This article first appeared in The Edge Financial Daily, on November 12, 2015.
Bintulu Port Holdings Bhd
(Nov 11, RM7.10)
Maintain market perform with a lowered target price (TP) of RM6.81: Bintulu Port Holdings Bhd’s nine months financial year 2015 (9MFY15) net profit of RM85.5 million (down 19.4%) was below our expectations, matching only 69% of full-year forecast.
Consensus comparison is unavailable as the stock is not widely tracked. The negative deviation can be attributed to the higher-than-expected operating costs.
The group has proposed a third single-tier interim dividend of six sen per share, lifting year-to-date (YTD) dividend per share (DPS) to 16 sen, which is in line with our forecast.
Year-on-year (y-o-y), 9MFY15 revenue fell marginally by 1.8% to RM396.3 million due to the lower general cargo and container volume. Profit before tax (PBT) declined 16.4% to RM118.2 million mainly due to higher depreciation and amortisation costs (up 15.8%), and staff costs (up 9.6%).
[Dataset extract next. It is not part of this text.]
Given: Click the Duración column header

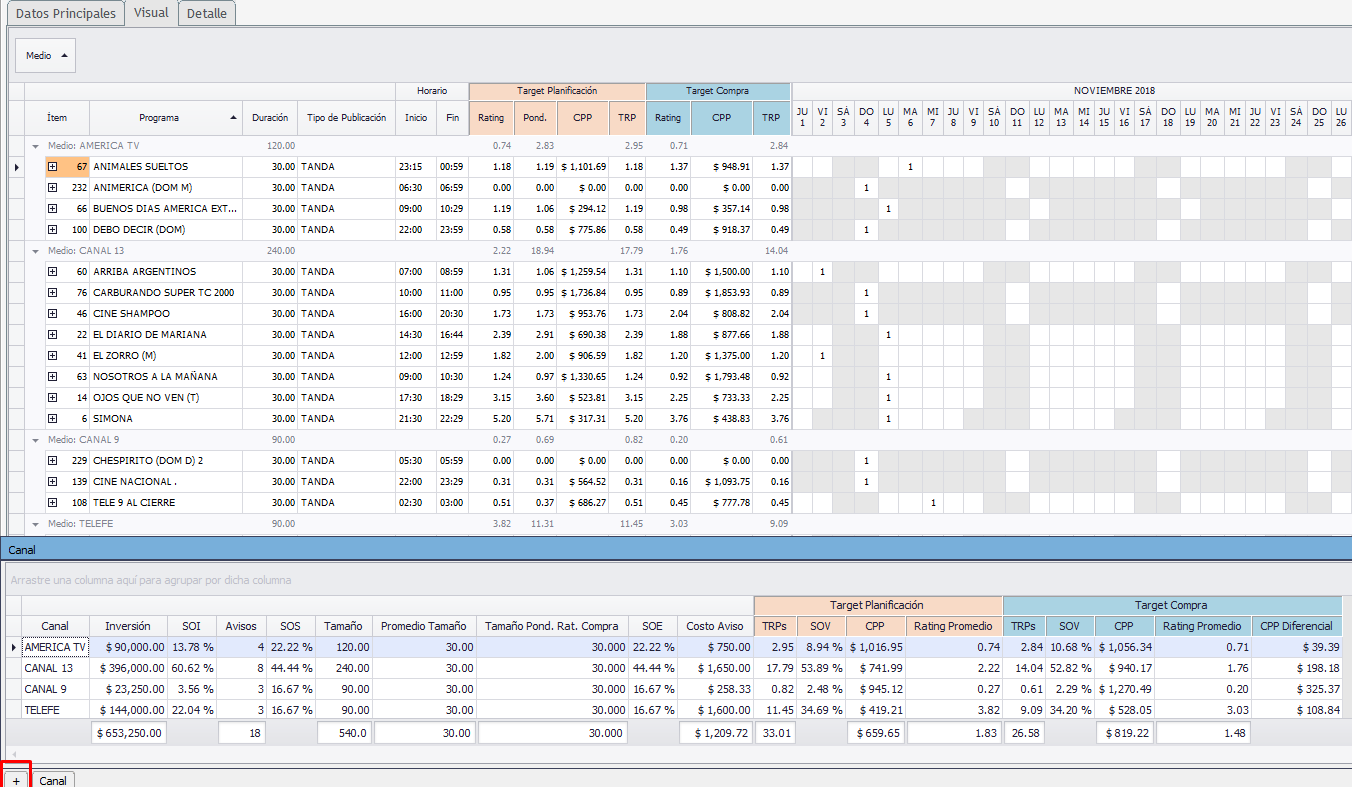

Effective taxation rate is higher at 27.6% compared with 24.9% in 9MFY14, which resulted in a steeper net profit decline of 19.4% to RM85.5 million.
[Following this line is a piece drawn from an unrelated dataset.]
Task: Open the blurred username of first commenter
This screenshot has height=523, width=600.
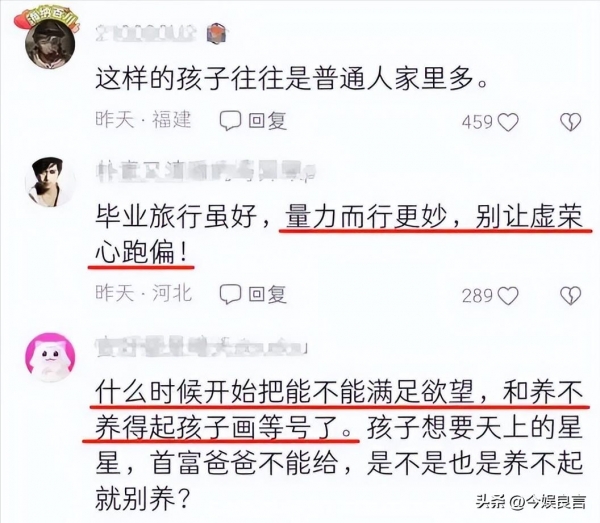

Quarter-on-quarter (q-o-q), 3QFY15 revenue was flattish at RM130.8 million, as volume has yet to pick up due to slower trade activities. PBT managed to surge 37.9% to RM41.2 million mainly attributable to lower staff costs in relation to the payment of performance merits in 2QFY15. Similarly, net profit jumped 40.4% to RM29.2 million, further aided by the lower effective tax rate of 29% (versus 30.3% in 2QFY15).
Moving forward, the handling of liquefied natural gas (LNG) vessel calls and cargo is still expected to be the largest revenue contributor for the group, backed by the interim phase of Samalaju Port. But the LNG volume growth is expected to be subdued due to the weak demand.
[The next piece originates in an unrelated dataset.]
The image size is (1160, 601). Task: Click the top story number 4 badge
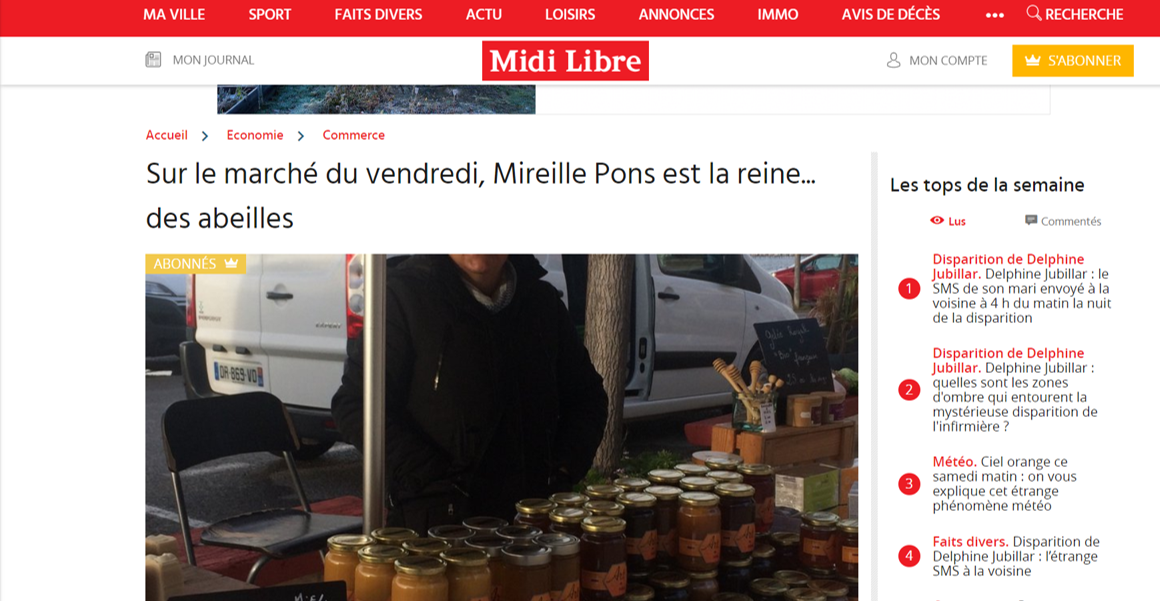[x=908, y=556]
Throughput contribution from Samalaju Port is expected to be insignificant in the near future, but the completion of Phase 1 of Samalaju by 2Q16 could further improve volume.
The long-term prospects hinge on Samalaju as it will potentially boost and stimulate the economic activities in Sarawak on the back of the Sarawak Corridor of Renewable Energy initiative.
We downgrade our net profit forecasts for FY15 to FY16 by 0.2% to 4.4% to take into account the higher-than-expected operating costs.
Correspondingly, in line with the earnings downgrade, our discounted cash flow-derived TP is adjusted lower to RM6.81 (from RM7.04) with unchanged parameters.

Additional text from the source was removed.